Facial recognition technology applied on a woman’s face showing the temporary facial recognition ban under consideration by EU
EU Ponders Temporary Facial Recognition Ban by Byron Muhlberg

EU Ponders Temporary Facial Recognition Ban

A facial recognition ban of up to five years is currently being considered by the European Union (EU) amid growing concerns about the potential misuse of the new technology.

According to a draft white paper, first obtained by news website EURACTIV on 17 January, the European Commission (the executive arm of the EU) is in the midst of deliberating on whether or not to adopt a temporary facial recognition ban. Such a move would buy the Commission some time to figure out how best to regulate the new technology’s proliferation going forward.

A full report on the matter is expected to be published by the Commission at some point in late February, EURACTIV reports.

A ‘European approach’ to AI

The leaked white paper — which was written more broadly under the premise of putting forward a “European approach to artificial intelligence” — suggests that new laws might soon “include a time-limited ban on the use of facial recognition technology in public spaces.”

The paper goes further, adding that the facial recognition ban would extend to all “private or public actors in public spaces,” and that such a ban would be in effect for a three- to five-year period. According to the document, this would afford EU regulators the time needed to develop a “sound methodology for assessing the impacts of this technology and possible risk management measures.”

A facial recognition ban of this kind would put a stop to the emergent use of such technologies for law enforcement purposes across many EU member states.

Germany, for example, is allegedly in the process of planning the addition of facial recognition systems to 134 railway stations and 14 airports around the country. Across the border, France is taking legal steps to allow video surveillance cameras to be equipped with facial recognition technology, and police in London have already begun rolling out live facial recognition cameras in public spaces throughout the city.

Outside of Europe, facial recognition is being embraced with somewhat more enthusiasm. Despite several cities in the United States having undertaken security projects to regulate facial recognition in their jurisdictions, the technology has nevertheless proliferated both widely and rapidly in recent years.

China’s well-documented embrace of facial recognition technology to spy on its citizens provides the most well-known example of the misuse of such technologies – and stands in stark contrast to the approach over which the EU is mulling.

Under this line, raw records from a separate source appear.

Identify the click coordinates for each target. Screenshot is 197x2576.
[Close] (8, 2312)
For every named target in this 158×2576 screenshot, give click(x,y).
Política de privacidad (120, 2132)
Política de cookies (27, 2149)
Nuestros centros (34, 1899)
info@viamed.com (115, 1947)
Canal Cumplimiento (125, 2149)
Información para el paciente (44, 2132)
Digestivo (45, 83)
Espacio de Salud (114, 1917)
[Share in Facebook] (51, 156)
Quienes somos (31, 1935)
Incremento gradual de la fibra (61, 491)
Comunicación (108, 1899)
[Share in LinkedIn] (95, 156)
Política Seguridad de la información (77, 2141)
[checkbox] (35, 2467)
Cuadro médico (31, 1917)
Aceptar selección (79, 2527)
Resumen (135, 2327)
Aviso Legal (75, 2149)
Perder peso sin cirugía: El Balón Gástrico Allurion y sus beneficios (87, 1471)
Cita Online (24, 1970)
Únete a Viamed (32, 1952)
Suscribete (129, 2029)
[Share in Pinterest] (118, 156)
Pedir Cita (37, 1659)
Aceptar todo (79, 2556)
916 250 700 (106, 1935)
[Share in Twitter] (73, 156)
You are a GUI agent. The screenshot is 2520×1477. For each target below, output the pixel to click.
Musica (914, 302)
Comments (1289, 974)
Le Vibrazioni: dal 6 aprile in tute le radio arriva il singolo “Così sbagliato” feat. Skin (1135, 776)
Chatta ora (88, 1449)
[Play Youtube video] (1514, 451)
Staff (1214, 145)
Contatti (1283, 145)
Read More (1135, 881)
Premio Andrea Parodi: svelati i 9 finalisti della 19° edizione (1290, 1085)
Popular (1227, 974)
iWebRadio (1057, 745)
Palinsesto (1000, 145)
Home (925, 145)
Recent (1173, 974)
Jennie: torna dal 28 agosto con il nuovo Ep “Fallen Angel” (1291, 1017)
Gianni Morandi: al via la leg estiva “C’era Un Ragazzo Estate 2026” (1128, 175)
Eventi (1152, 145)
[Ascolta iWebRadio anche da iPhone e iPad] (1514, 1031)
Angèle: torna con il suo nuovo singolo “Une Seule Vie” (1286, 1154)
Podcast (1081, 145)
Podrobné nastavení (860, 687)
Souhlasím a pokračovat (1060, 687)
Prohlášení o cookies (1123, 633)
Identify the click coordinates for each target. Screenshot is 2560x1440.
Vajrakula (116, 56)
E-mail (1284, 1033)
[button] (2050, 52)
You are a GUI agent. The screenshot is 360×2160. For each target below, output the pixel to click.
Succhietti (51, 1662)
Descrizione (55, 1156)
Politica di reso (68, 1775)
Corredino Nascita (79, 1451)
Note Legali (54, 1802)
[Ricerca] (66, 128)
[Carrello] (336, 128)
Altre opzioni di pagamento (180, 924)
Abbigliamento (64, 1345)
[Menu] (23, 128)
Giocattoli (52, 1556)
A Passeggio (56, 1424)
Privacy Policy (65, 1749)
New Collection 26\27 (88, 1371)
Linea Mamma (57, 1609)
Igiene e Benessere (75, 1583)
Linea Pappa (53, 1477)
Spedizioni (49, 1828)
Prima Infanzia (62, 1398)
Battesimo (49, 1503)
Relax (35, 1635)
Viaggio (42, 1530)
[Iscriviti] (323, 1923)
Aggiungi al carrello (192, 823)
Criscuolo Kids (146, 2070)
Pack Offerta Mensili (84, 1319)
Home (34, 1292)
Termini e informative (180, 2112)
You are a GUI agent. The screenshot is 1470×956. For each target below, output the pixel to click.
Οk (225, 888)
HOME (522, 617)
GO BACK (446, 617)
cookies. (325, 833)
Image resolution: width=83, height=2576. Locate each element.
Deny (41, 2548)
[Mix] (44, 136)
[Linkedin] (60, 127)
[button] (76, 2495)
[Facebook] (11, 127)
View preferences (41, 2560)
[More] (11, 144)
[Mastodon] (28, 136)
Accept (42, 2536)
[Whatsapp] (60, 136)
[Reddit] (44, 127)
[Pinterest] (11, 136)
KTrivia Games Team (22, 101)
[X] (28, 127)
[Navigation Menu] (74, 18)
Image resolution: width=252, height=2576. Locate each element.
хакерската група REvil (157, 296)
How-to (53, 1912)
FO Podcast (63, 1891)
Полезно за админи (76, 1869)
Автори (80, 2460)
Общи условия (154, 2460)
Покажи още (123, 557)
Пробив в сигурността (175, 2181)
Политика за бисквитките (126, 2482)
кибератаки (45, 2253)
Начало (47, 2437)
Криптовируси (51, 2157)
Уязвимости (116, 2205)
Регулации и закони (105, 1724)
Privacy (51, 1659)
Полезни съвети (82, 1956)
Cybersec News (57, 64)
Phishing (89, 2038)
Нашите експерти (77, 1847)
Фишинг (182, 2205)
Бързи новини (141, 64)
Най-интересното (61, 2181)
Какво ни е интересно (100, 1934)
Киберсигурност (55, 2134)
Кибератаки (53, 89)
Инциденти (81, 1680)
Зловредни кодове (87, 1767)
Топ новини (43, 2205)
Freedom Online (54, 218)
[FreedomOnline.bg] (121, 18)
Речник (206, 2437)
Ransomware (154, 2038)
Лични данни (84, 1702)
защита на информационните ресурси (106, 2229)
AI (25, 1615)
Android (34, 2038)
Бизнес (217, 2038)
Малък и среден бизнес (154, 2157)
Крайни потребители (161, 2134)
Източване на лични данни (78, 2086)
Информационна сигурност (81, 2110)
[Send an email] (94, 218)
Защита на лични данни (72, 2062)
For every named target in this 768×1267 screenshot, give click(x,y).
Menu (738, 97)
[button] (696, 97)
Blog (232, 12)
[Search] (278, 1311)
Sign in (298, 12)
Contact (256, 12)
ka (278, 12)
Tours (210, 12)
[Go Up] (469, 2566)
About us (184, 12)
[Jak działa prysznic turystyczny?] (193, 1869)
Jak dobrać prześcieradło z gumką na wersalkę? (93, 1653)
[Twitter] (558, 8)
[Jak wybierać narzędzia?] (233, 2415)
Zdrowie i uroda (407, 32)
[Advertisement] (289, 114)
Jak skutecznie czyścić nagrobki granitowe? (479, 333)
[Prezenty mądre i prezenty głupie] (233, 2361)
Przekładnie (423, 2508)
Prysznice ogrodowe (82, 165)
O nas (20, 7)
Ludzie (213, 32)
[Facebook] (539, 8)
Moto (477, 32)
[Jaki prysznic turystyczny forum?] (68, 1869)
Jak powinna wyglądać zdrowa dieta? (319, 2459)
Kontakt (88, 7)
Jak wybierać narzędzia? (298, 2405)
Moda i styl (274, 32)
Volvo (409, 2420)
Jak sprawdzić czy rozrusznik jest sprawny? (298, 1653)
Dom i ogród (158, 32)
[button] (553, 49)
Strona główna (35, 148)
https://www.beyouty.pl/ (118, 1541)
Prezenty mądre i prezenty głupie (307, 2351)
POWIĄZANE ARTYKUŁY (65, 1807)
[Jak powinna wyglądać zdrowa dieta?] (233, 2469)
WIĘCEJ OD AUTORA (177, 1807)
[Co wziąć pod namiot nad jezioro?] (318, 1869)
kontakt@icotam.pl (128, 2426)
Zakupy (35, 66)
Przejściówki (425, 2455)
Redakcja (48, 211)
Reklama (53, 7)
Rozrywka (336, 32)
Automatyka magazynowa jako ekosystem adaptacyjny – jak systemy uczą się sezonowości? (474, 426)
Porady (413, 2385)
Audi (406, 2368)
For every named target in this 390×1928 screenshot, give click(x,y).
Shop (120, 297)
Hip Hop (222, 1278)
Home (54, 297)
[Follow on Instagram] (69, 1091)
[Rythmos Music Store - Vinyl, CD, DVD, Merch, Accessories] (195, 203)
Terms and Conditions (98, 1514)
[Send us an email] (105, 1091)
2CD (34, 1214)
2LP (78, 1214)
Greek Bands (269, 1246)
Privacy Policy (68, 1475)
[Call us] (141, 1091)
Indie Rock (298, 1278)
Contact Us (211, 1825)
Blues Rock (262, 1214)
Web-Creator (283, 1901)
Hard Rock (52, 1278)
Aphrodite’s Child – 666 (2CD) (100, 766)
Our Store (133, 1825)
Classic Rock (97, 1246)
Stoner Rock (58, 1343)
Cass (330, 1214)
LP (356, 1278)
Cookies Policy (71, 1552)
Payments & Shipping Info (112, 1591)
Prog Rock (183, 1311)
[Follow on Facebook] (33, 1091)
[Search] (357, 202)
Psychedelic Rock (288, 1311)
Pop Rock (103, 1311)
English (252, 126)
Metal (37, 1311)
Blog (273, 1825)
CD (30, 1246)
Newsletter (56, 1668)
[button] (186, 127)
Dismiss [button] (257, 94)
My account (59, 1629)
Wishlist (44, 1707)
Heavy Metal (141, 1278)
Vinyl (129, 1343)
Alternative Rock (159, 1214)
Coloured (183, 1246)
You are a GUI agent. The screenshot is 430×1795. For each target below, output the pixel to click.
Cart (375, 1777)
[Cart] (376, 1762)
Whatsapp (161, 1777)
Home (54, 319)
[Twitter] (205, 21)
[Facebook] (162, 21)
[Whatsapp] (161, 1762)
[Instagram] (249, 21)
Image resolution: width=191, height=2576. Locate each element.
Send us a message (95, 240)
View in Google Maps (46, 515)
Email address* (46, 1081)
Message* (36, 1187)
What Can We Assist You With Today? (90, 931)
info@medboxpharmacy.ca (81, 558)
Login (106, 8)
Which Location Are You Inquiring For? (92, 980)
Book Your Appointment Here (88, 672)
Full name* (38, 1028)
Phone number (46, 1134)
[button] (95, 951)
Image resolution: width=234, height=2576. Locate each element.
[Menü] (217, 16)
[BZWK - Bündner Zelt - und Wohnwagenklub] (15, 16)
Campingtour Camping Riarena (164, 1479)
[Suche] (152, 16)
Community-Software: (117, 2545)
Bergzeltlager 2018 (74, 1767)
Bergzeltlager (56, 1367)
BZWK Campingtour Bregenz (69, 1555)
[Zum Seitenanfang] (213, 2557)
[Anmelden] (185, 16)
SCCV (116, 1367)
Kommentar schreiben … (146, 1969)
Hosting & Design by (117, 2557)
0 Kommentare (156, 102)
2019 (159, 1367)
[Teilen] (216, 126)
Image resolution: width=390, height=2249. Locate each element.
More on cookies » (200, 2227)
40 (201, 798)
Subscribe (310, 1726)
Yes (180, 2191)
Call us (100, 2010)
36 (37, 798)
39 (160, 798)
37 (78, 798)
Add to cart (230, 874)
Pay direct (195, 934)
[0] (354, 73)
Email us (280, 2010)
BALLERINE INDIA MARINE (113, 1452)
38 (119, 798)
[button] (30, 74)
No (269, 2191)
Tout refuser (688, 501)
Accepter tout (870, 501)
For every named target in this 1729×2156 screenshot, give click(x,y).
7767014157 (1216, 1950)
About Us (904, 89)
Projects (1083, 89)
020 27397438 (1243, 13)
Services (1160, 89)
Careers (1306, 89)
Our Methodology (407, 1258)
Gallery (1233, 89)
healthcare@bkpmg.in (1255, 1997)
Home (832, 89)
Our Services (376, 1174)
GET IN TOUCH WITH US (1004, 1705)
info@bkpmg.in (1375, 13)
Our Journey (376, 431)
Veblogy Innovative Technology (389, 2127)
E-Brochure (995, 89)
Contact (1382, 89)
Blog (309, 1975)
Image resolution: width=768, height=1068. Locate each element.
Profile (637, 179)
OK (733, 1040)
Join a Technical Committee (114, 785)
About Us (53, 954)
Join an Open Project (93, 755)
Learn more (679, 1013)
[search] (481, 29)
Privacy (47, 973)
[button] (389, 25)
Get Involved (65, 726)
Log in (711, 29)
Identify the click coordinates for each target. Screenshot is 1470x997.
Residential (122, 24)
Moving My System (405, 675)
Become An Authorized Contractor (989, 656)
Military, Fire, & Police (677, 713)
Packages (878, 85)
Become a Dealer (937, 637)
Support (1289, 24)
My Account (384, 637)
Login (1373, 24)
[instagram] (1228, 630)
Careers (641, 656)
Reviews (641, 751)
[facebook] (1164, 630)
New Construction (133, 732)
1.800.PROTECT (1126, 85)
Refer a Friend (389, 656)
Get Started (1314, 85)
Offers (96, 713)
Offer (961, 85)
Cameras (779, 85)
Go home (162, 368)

GDPR supports facial recognition ban

While the European Commission’s white paper refers to a facial recognition ban only briefly as one among five areas to be considered for regulation, it remains a significant development because of its relation to existing EU privacy rules.

In proposing the facial recognition ban, for instance, the white paper points to the rules laid out in the General Data Protection Regulation (GDPR), a 2018 law which affords Europeans the right “not to be subject of a decision based solely on automated processing,” a provision which specifically alludes to profiling as an example.

In this way, EU citizens are legally protected against the misuse of their personal information through means of facial recognition.

In spite of this, however, reality seems to suggest something different. Despite the protections offered to EU citizens via the GDPR — as well as the alleged alignment with the European Commission’s new directive — there is some measure of doubt that a ban on facial recognition would have any significant effect on deterring the misuse of privacy.

According to Josh Bohls, founder of privacy solutions firm Inkscreen, not even a facial recognition would successfully halt the proliferation of facial recognition technology, even temporarily.

“A business or government entity have long held the right to deploy video security cameras in their facilities,” he points out. “A customer walking into a store or train station is already being filmed without their consent” in direct contravention of GDPR guidelines.

Stepping tentatively into the unknown

The very idea of facial recognition technology tends to be met with considerable unease in the public eye. Many criticize the technology for its perceived inaccuracy, invasiveness, and for introducing a precedent which allows governments to exercise increasingly more tyrannical control over their citizens.

Further augmenting these concerns is the breakneck speed by which facial recognition technologies have proliferated and been adopted across the world — a trend that is only expected to continue according to a recent study by MarketsandMarkets Research. The research indicated that the facial recognition market could be cashing in at over seven billion dollars in global revenue by 2024. This would be a figure considerably up from the 3.2 billion dollar revenue of 2019.

Not only has the facial recognition technology market exploded to prominence, but it has also become better at doing its job. Between 2014 and 2018, for example, facial recognition software became 20 times more effective at scouring image databases to find the target’s matching image, according to a 2018 report by the National Institute for Standards and Technology (NIST).

Proposed temporary #facialrecognition ban will stop the emergent use of the technology for law enforcement across many EU member states. #privacy #respectdataClick to Tweet

With the undisputed rise of facial recognition, the challenge of dealing with the impacts of this technology will fall squarely onto regulators. And while the idea of a complete facial recognition ban may indeed be untenable, the prospect of being able to effectively regulate the new technology will no doubt spark much debate in the years to come.